The psychic toll of exile is best illustrated via Tshaka Zulu, a |nostalgic immigrant who loses his grip with reality and descends into madness, though she also blames his condition on white imperialism.
Bulawayo also articulates displacement by setting up a narrative that describes Darling's time in her homeland and in exile in such terms that both places seem uninhabitable. Darling's immigrant experience of the US reveals that this pot of gold at the end of rainbow, which Zimbabweans and probably most citizens of Third World countries chase, doesn't deliver.
People live in cramped houses made from wooden planks, they work two, or three jobs and remain out of sync with the broader society.
Bulawayo was keen to expose the fate of those Zimbabweans who have been fortunate enough to find refuge in other countries, she says. However, this aspect is also the most subversive in the sense that she implies that life in the heart of democracy is in some regards no better than that in a failed African state.

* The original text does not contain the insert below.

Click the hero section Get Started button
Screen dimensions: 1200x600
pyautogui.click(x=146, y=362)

This comes to light through Darling's observations about crime, violence and this seemingly schizophrenic culture in the US that inculcates overindulgence while selling "thinness" as the ideal - her Aunt Fostalina spends her leisure time perfecting her body to be able to "fit" in with this society.

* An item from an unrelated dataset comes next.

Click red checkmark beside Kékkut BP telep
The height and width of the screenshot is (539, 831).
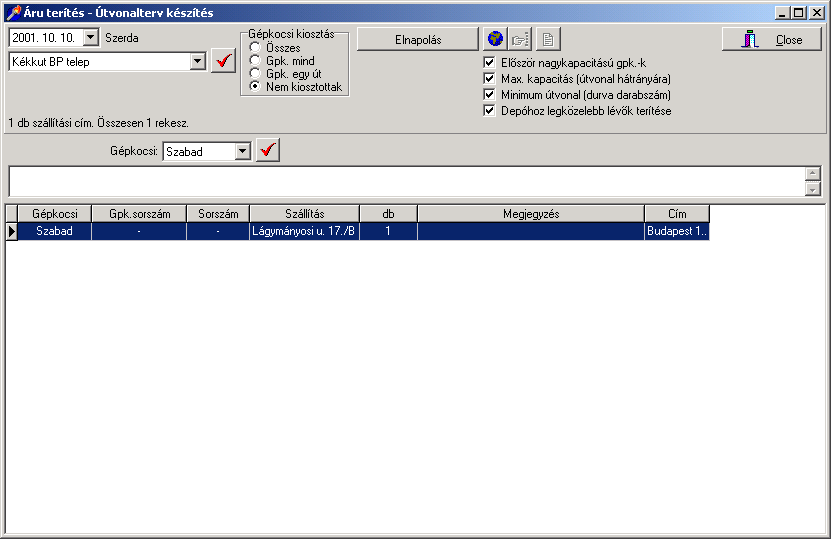pyautogui.click(x=223, y=61)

Where Darling and her friends encounter violence in Paradise, in the US, young teens seek it out on the internet - Darling and her new American pals view a catalogue of porn on their laptops in the basement after school. In a way the latter is more twisted; the kids seek out a voyeuristic encounter with violence where the pay-off is assumed to be pleasure. As such, Darling paints an equally bleak picture of America, positioning it as a morally corrupt society too, though the ideologies informing it differ from those that have contributed towards Zimbabwe's.
For this reason, Darling - and perhaps even Bulawayo - is unable to feel settled there; the novel ends with her reminiscing about life in Paradise, though it is a bitter-sweet memory she recalls.
Bulawayo only returned to Zimbabwe in April this year, to be confronted with a country she no longer knew. "It was a different country. Life as I knew, the Zimbabwe of my childhood, was gone. It left me feeling like an outsider. I had to go to a space that I didn't recognise and I had to call it home. Because I stayed away for 13 years I missed the script that would have helped me to adjust. People don't realise that you are hanging out with your family, but you are having a hard time being part of them and the country."
Despite the fact that the home she knew no longer exists, she still yearns to return to it.
"Home is home, my family is still there. I don't want to be old in the US and thinking about my country, it's too painful." - published September 15, 2013.